Listed entries:
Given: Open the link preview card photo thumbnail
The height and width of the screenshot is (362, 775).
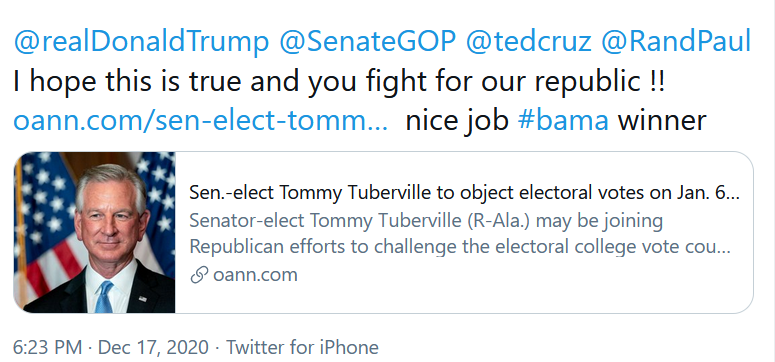Looking at the screenshot, I should [x=94, y=232].
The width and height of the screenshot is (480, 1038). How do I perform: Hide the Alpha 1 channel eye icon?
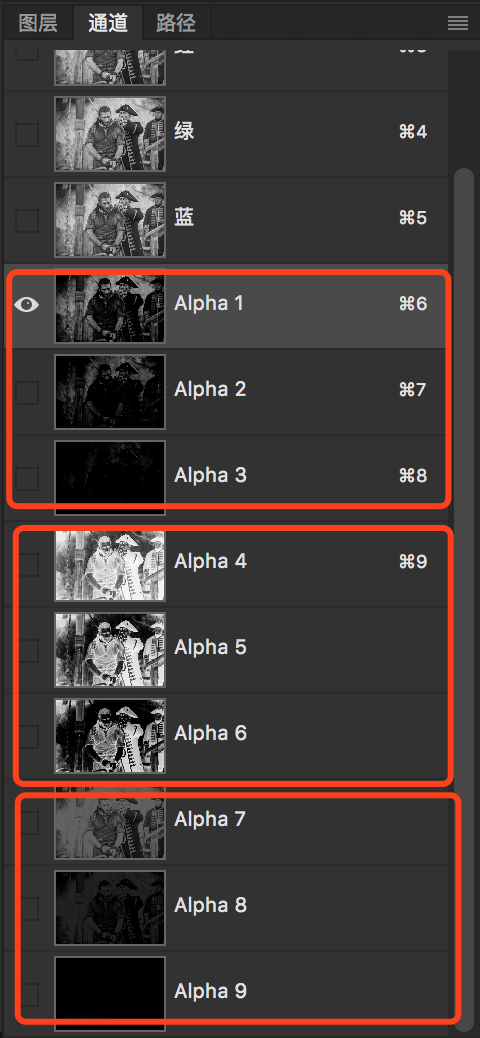pos(26,305)
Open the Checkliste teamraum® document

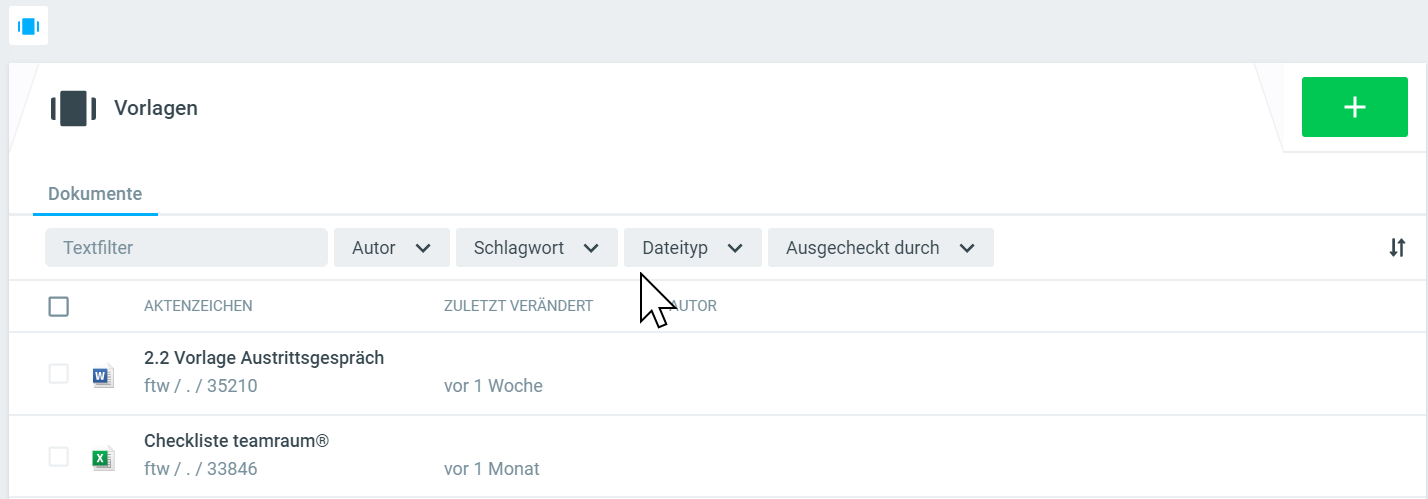236,441
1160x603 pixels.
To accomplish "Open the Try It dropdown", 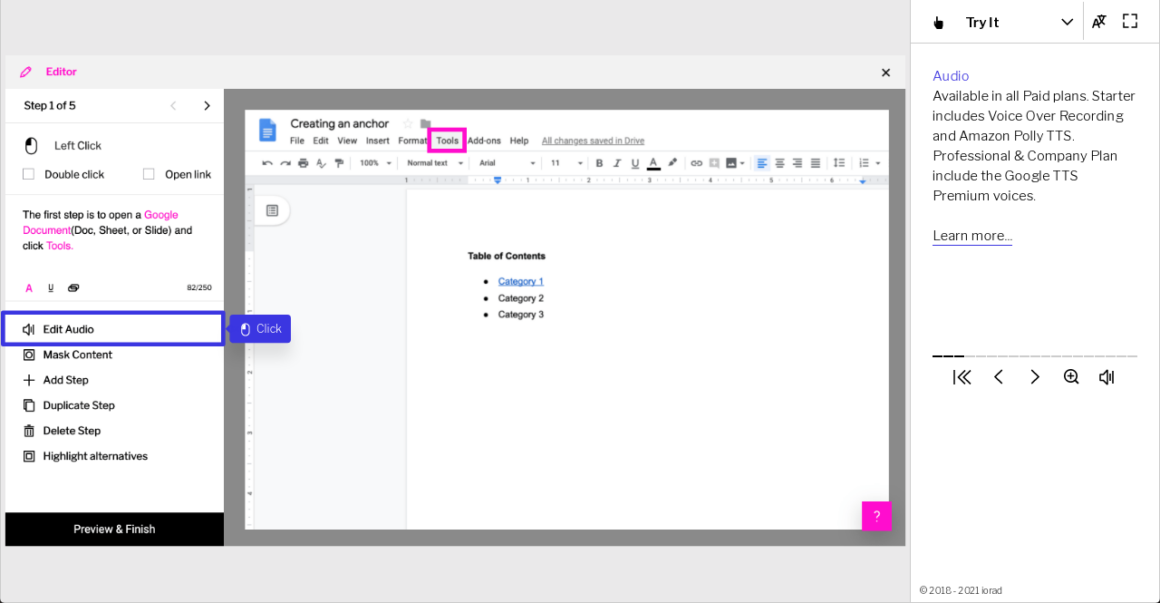I will tap(1066, 20).
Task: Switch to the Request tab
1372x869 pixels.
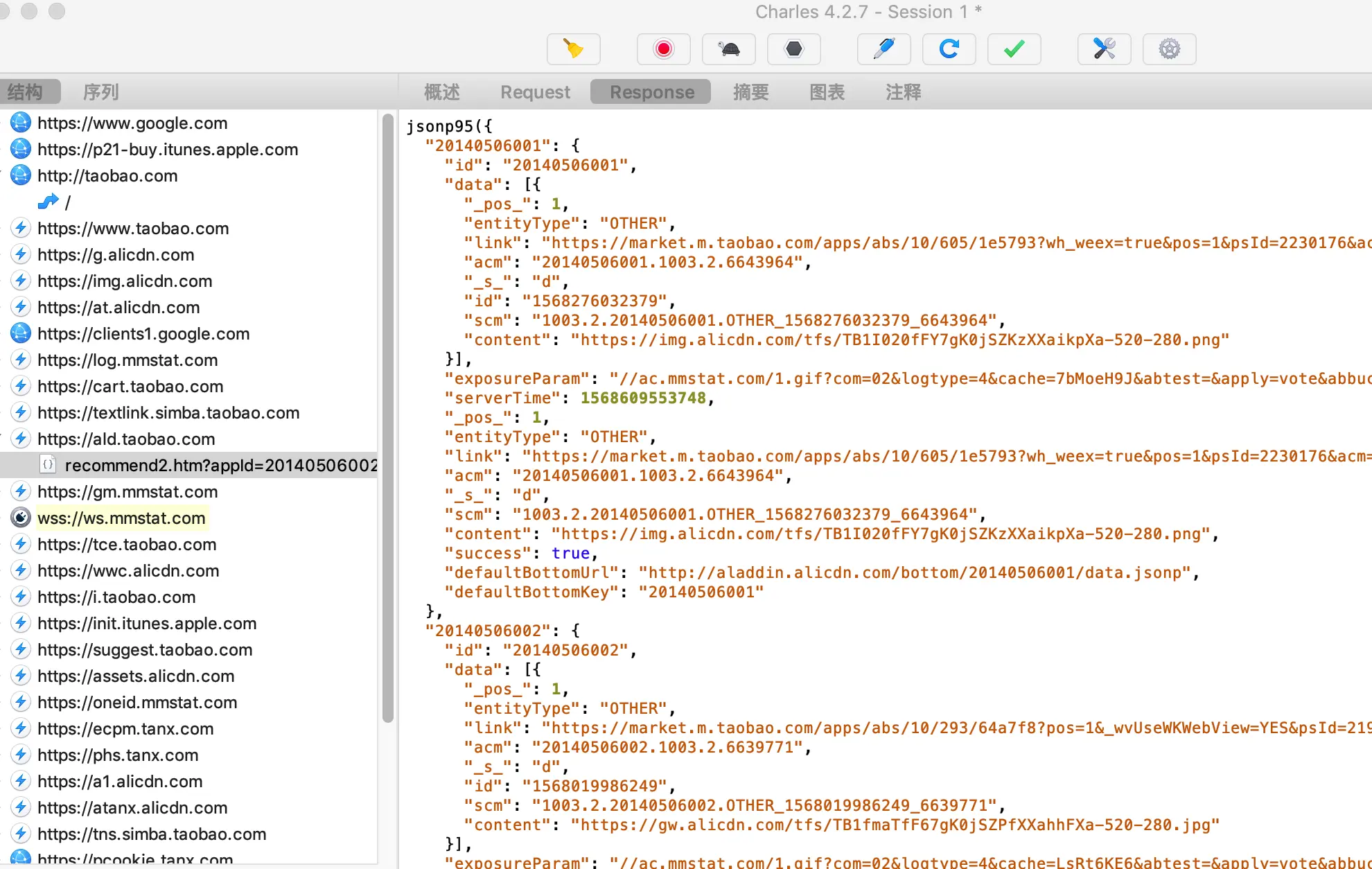Action: pyautogui.click(x=535, y=92)
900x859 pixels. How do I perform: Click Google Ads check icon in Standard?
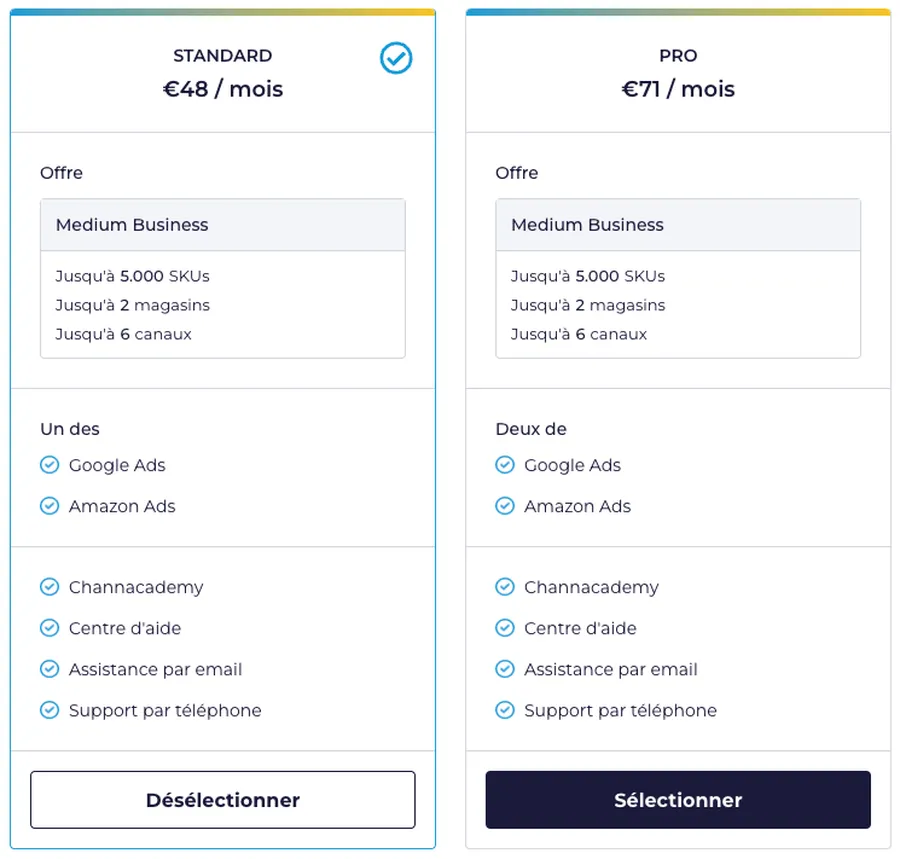[x=49, y=465]
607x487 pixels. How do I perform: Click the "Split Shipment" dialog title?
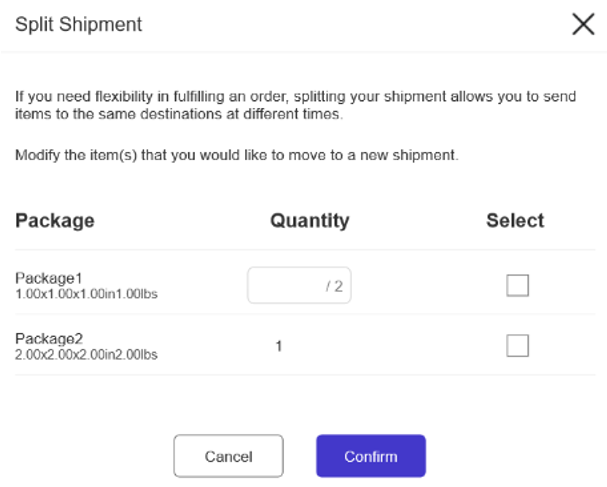[79, 24]
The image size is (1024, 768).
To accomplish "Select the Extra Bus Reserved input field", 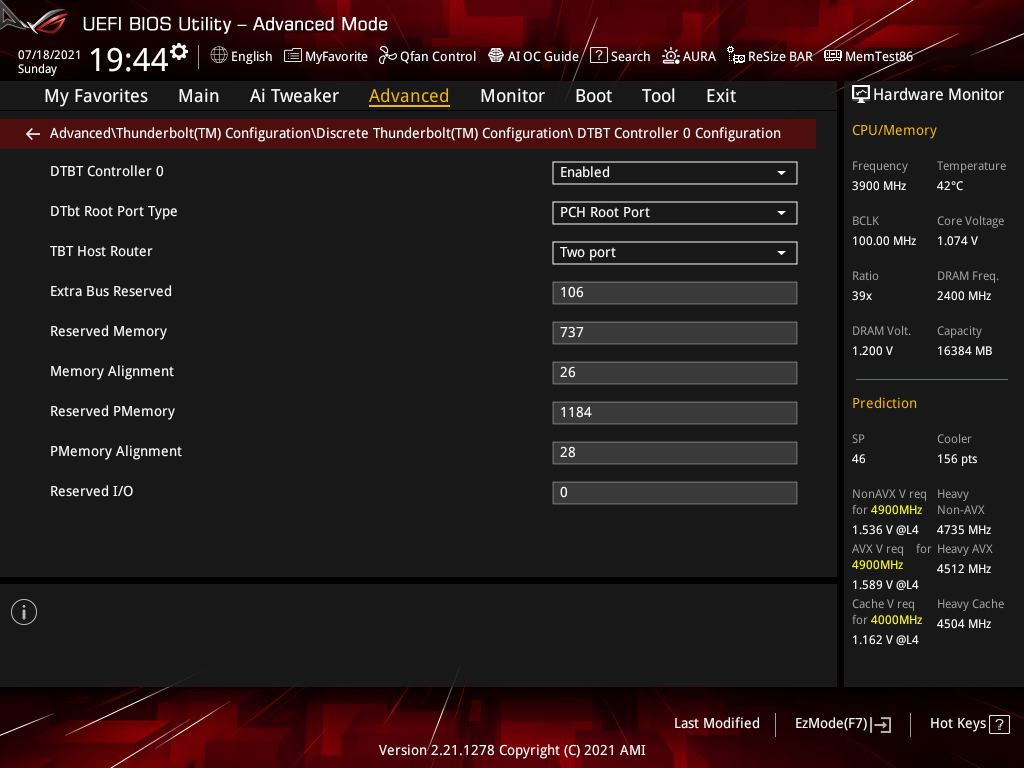I will coord(674,292).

Directions for this task:
Pick out every line of the material that contains the string "pixels" and copy each one. Case counts.

Reply to the task:
1160x603 pixels.
1372x869 pixels.
900x859 pixels. How do I perform: Click Google Ads check icon in Standard?
607x487 pixels. How do I perform: Click the "Split Shipment" dialog title?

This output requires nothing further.